Another novel approach Pike has is to function and operator overloading.
With C++ (and Java, if I remember correctly), overloading is defined by having different functions take different numbers and types of arguments: i.e.
void foo (int arg);
void foo (char* arg);
They are distinguishable at compile-time because the function signature is extended to its arguments' types, usually via name mangling.
Pike insteads allows arguments to be of different types. The above example would translate to:
void foo (int|string arg).
The programmer can then use runtime type information to discriminate.
Pike has both refcounting and garbage collection. It is quite uncommon to see the gc in action, as it will kick in when some percentage (I think half) of the object references are deemed garbage (it uses some adaptive algorithm to determine when to run).
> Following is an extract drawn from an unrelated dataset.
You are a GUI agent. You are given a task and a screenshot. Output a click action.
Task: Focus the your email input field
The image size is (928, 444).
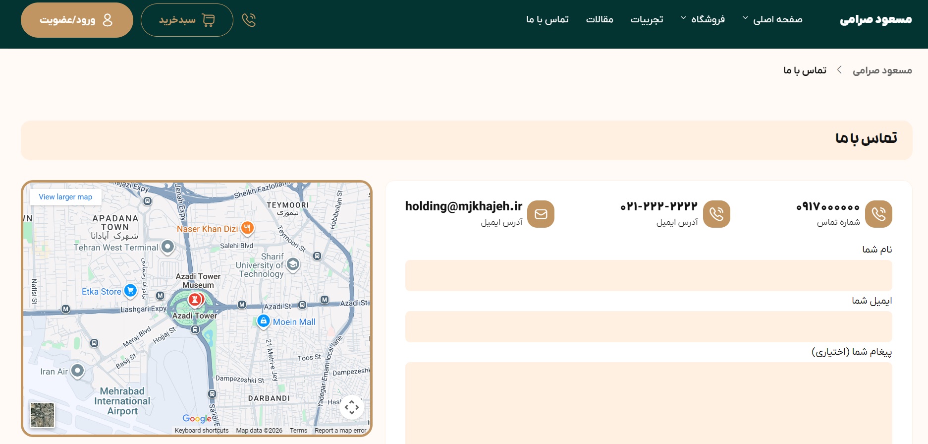pyautogui.click(x=648, y=326)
Or when explicitly invoked.
About static typing, see above. It can be as strict (or as lax) as the programmer wishes. It is refreshing to have some "mixed tmp" variable in a function and use it for loops etc.
About control flow structures, it has some more than C (i.e. foreach()).
The preprocessor if used wisely can be a nice weapon. For instance, you can detect the interpreter's version and use threads when possible. Of course, this also means that it allows people to write messy code. But they'd do it anyways...
It can be as dynamic as you wish. For instance, setting a method of another object can be done using a "function"-type variable:
class foo {
private int foo_bar() {
werror "foo";
}
function bar=_bar;
}
class gazonk {
private int gazonk_bar() {
werror "gazonk";
}
object foo_object=foo();
void create() {
foo_object->bar=gazonk_bar;
}
}
I could have also used anonymous functions (lambda) here.
i.e.
function foo_bar=lambda() {werror "foo";}
A nice thing about the language is that it doesn't try to hide details from the user. It is known what is handled by reference (every composite type, classes, objects, functions) and what is by value (basic types). It allows runtime inspection (via the indices, and typeof operators), remote objects, etc.
Since functions are primary objects, the whole runtime library follows a very consistent callbacks-based approach. This comes very handy when doing asynchronous I/O (one of Pike's strong points) or GTK programming.
About its "product placement" in terms of heavy-ness. It has some at-large programming helpers (more than TCL), and its syntax is less shell-ish than TCL's. Perl is IMO simpler for very simple tasks, but heavier for more complex ones (especially when need to go further than the string-array-hash types, and references come into play. Pike is much easier in this respect).
Python, I don't know really.I've never used it. I suspect that Pike and Python play roughly in the same league, neither clearly besting the other. I find Pike very convenient in I/O-related task, X programming (although here TCL/TK is better), and some simple text-manipulation tasks, requiring little text manipulation and a bit of variables-juggling.
About the runtime environment, Pike offers a two-pass compiler (no forward declarations), a mixed static+dynamic names binding model (intra-object references are static, inter-object they are dynamic), and a nice (but not comparable to CPAN) runtime library, including some nice DB-connectivity options.